— Start of Document section —

📚 Bookshelf

📜 Contents

👈 Prev

👉 Next

Chapter 04: Dealing with State Change

  • We talk about an event to denote the execution of an update to a given znode. A watch is a one-time trigger associated with a znode and a type of event (e.g., data is set in the znode, or the znode is deleted). When the watch is triggered by an event, it generates a notification. A notification is a message to the application client that registered the watch to inform this client of the event.

  • To use the watch mechanism, we need to implement the Watcher interface, which consists of implementing a process method:

    public void process(WatchedEvent event);
    

The WatchedEvent data structure contains the following: - The state of the ZooKeeper session (KeeperState): Disconnected, SyncConnected, AuthFailed, ConnectedReadOnly, SaslAuthenticated, or Expired - The event type (EventType): NodeCreated, NodeDeleted, NodeDataChanged, NodeChildrenChanged, or None - A znode path in the case that the watched event is not None

  • Let’s take a quick look at a pretty common code pattern used in ZooKeeper applications:
    • (1) Make an asynchronous call.
    • (2) Implement a callback object and pass it to the asynchronous call.
    • (3) If the operation requires setting a watch, then implement a Watcher object and pass it on to the asynchronous call.

— End of Document section —
— Start of Listed entries —

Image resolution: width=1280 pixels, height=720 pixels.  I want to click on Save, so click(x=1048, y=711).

— End of Listed entries —
— Start of Listed entries —

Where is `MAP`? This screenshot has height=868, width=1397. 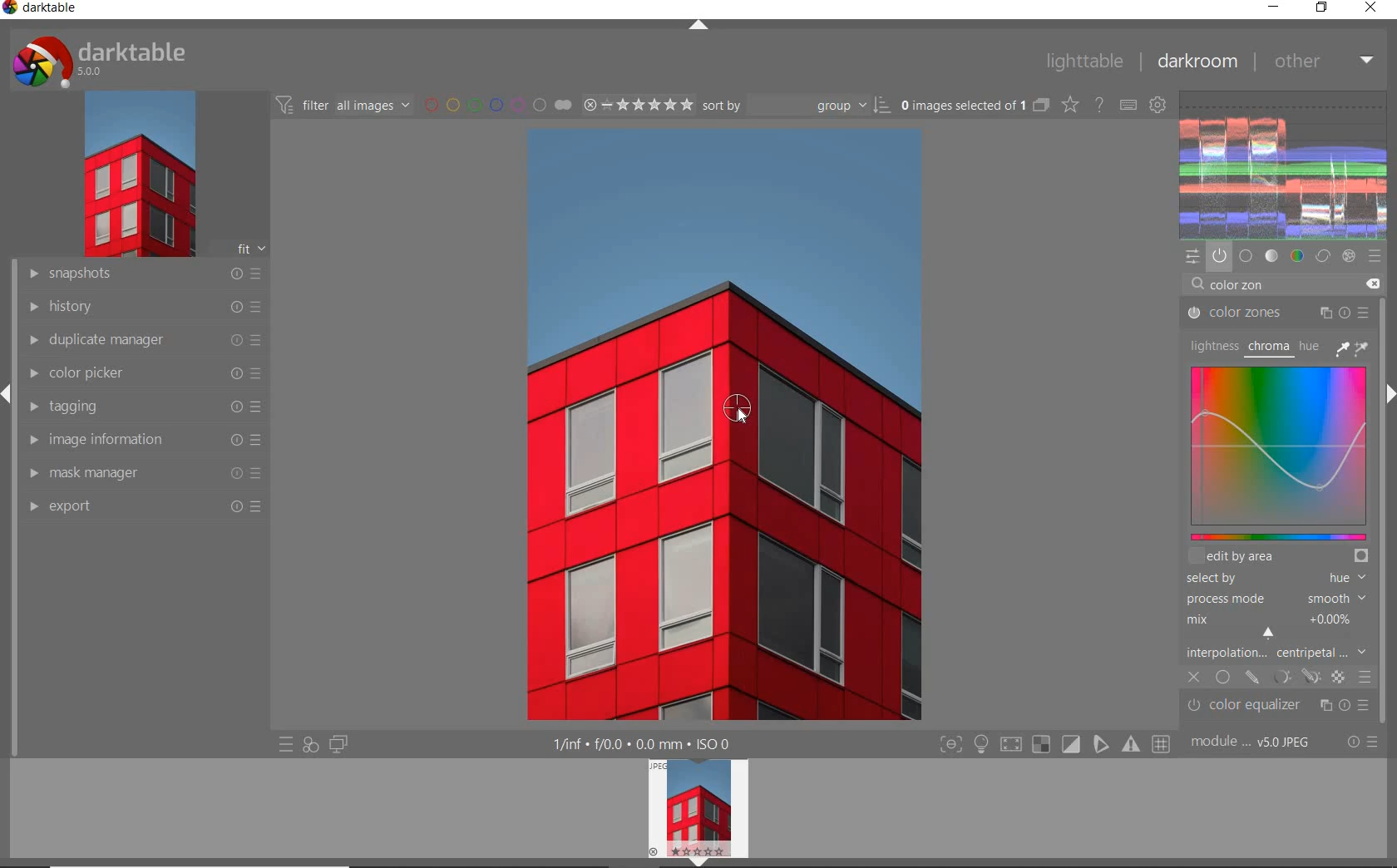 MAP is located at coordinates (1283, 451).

— End of Listed entries —

Given exercise A »
Answer these about the ZooKeeper state-change notes, one line each:
(i) What kind of trigger is a watch?
(ii) What method does implementing the Watcher interface require?
(iii) In the common code pattern, what gets passed to the asynchronous call when the operation requires setting a watch?
Given exercise B » Please write the next part of the ZooKeeper state-change notes, picking up after the third step of the code pattern.
The entries are separate material from the ZooKeeper text.

Task answer A »
(i) A one-time trigger associated with a znode and a type of event.
(ii) The process method: public void process(WatchedEvent event);
(iii) A Watcher object.

Task answer B »
  • Let’s now look at how we deal with changes of state in the master-worker example. Here is a list of tasks that require a component to wait for changes:
    • Mastership changes
    • Master waits for changes to the list of workers
    • Master waits for new tasks to assign
    • Worker waits for new task assignments
    • Client waits for task execution result
  • An application client elects itself master by creating the /master znode (we call this “running for master”). If the znode already exists, the application client determines that it is not the primary master and returns. That implementation, however, does not tolerate a crash of the primary master. If the primary master crashes, the backup masters won’t know about it. Consequently, we need to set a watch on /master so that ZooKeeper notifies the client when /master is deleted (either explicitly or because the session of the primary master has expired).

  • New workers may be added to the system and old workers may be decommissioned at any time. Workers might also crash before executing their assignments. To determine the workers that are available at any one time, we register new workers with ZooKeeper by adding a znode as a child of /workers. When a worker crashes or is simply removed from the system, its session expires, automatically causing its znode to be removed. Polite workers may also explicitly close their sessions without making ZooKeeper wait for a session expiration.

  • A watch for a znode is set only if the operation is successful. If the ZooKeeper operation fails to be executed because the client has disconnected, then the application needs to call it again.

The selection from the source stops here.